### TASK:
Would you find each line in the entries below with the string "computer" and copy it?
Start of Block
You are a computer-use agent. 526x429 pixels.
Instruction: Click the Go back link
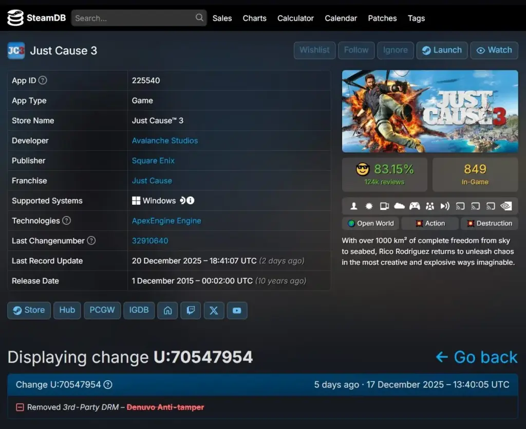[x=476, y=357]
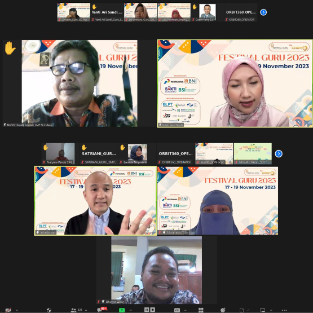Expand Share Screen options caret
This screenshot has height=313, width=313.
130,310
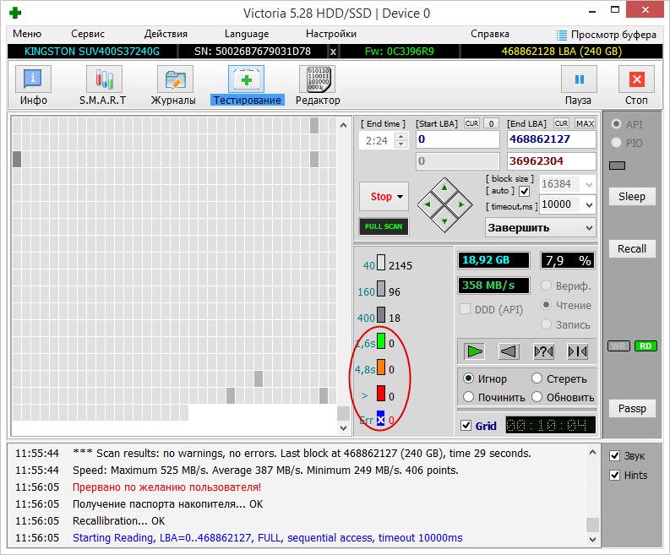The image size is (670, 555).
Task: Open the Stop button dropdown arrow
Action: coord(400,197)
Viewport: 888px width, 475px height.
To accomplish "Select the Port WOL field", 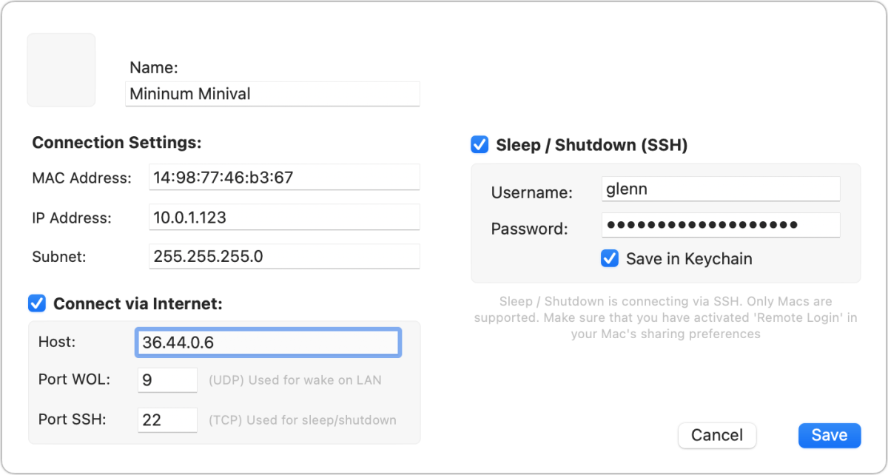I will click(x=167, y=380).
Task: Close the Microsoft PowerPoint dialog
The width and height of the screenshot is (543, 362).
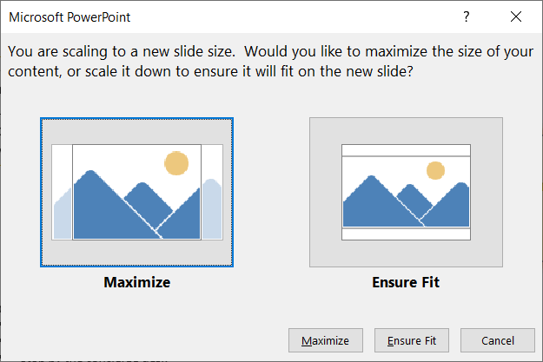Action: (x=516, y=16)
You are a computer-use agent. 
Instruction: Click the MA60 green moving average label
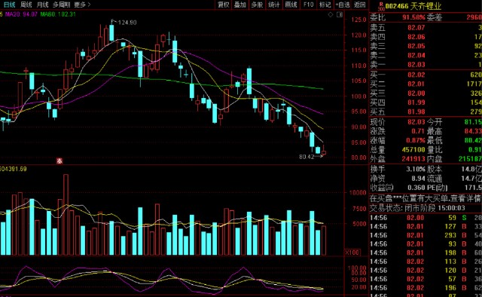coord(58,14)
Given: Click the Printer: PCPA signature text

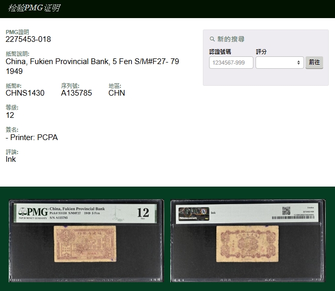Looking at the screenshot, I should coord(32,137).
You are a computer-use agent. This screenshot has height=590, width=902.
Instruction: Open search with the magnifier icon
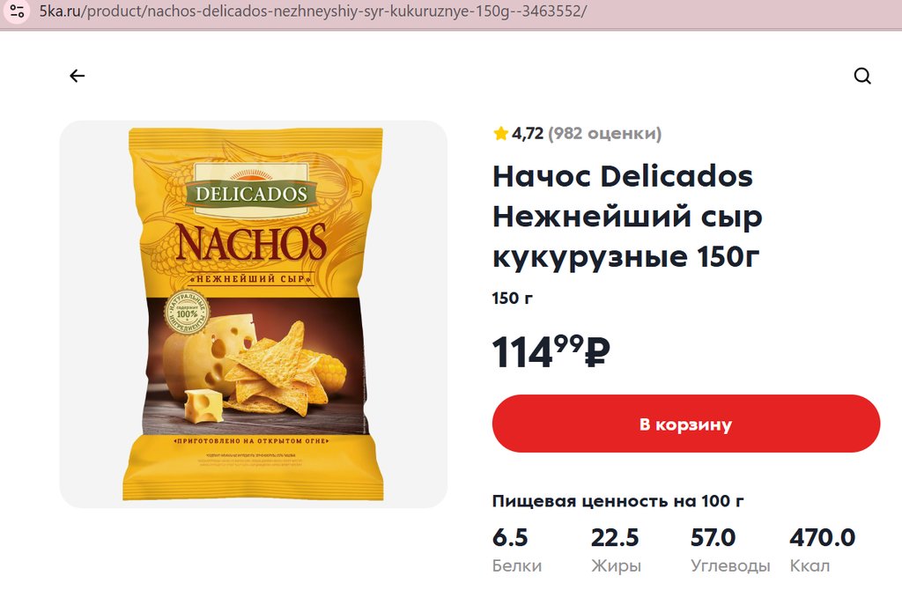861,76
End of Block
### YOUR RESPONSE:
You are a computer-use agent. 526x429 pixels.
You are a computer-use agent. 
You are a computer-use agent. This screenshot has height=590, width=902.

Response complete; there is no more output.